Relaunched in 2005, the brand today is counted among the most sophisticated and technologically advanced watches. Priced between Rs14,34,000 to ₹2,77,20,000, they have also become collectors’ items. In an interview with Mint Lounge, Hofmann talks the brand’s legacy, the minimalist dials that have become the brand’s signature, and India plans. Edited excerpts:
How has the brand evolved over the years, especially after 2002?
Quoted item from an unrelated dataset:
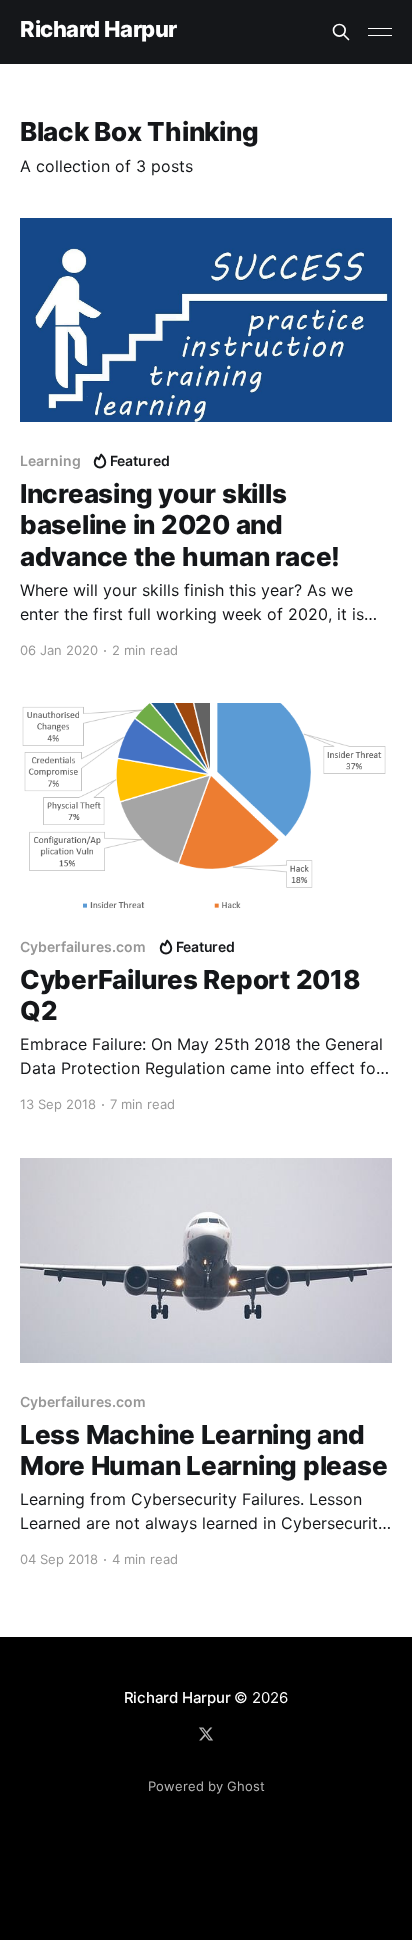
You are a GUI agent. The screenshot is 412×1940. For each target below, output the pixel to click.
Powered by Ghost (206, 1786)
When we started out, we knew that we had the heritage of the Moser family, the production capacity and the know-how. The main questions playing out in our heads were: How do we market it? How do we make it stand out from all these other amazing brands who also have production capability and heritage? We realised we needed to do it by being disruptive. We achieved that by having colourful dials and removing our logo and the Swiss-made tag from the dials. The decisions helped us bridge the gap between traditional horology and an edgy, twisty, young identity where you have fun while you’re talking about watches.
You’ve opened new flagship stores in Hong Kong and Shanghai. What plans do you have for India?
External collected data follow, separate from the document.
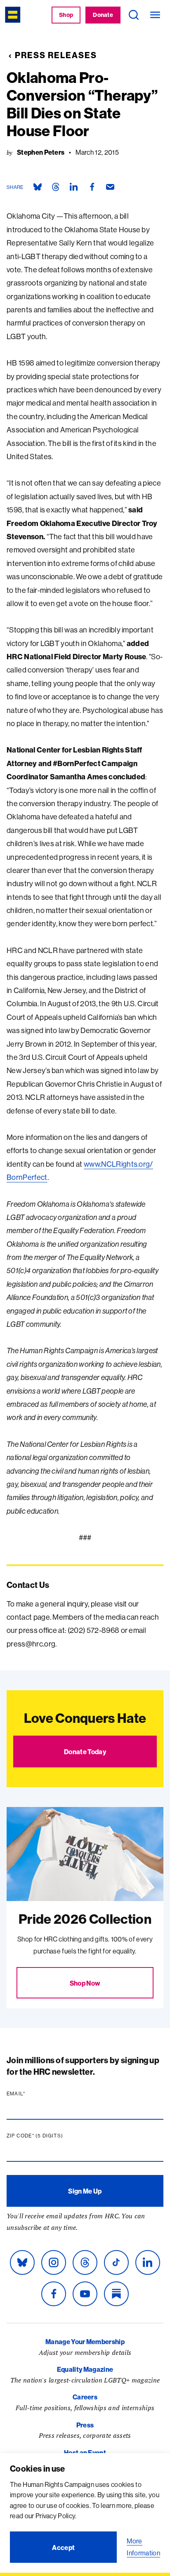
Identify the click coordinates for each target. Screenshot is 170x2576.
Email (32, 2094)
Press (85, 2425)
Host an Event (85, 2453)
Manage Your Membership (85, 2342)
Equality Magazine (85, 2369)
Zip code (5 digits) (51, 2136)
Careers (85, 2397)
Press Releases (56, 55)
We decided to open the stores in these cities because we felt that if we want to grow these markets, we need a strong presence there. For India, the logical development is to shift from generic showcases to more Moser presence and having a partner like Ethos Watch Boutiques. So, yes, there are discussions happening about how we can strengthen our presence and increase brand visibility.
The dials of Moser & Cie embody ‘quiet luxury’ in the strict sense of the term. Why such extreme focus on minimalist design?
It started with a collection of Concept watches we’d made that had fumé dials (fumé dials have a gradient texture). A vintage Moser design from the 1960s, we’d brought it back into the spotlight in 2015. When the collection was in the works, we wondered how we could get people to talk about the dial. The answer was to ‘remove everything’, so you only talk about the dial. Most concept watches in the market tend to be crazy and elaborate with complications. Our fumé watches were the opposite. I remember how they caused polarising reactions initially.
A lot of people said, “This doesn’t look like a watch. It looks strange.” We’d made only 10 pieces at the time. Eventually, we made 20 and then, the popularity just grew. If you see our watches today, most of them don’t sport a logo on the dials. And those that do, have transparent ones. Our aim is to put the focus on the watch’s design but it has also become a signifier of what you call “quiet luxury”.
Do your custom watches have a resale market?
I think all our watches have a resale market. I think it’s partly due to our limited production capacity. We produce 2,000 watches annually, but at the same time, the demand for them has exploded. It has led to a situation where our clients have the option of waiting for a long time or buying our watches in the secondary market at a premium price. We have models that sell for double the price in the resale market, some of them command between 25% and 50% above retail price.
At a recent auction, a Streamliner Tourbillon was auctioned for about
₹7.15 crore. It’s encouraging for a lot of clients but that is not what we want to promote. The watch’s resale value shouldn’t be the reason why you want to buy a Moser & Cie.
Who is a Moser & Cie customer: a watch collector or a connoisseur of luxury?
Our customers are a bit of both. We’ve got the watch collectors who are the early adopters and understand the mechanics behind it. What has changed drastically in the last few years is that we are seeing more younger clients who want to buy their first mechanical watch. It’s surreal and flattering for us because when we ask them why they want one, they say it’s because they want something authentic, which has a soul.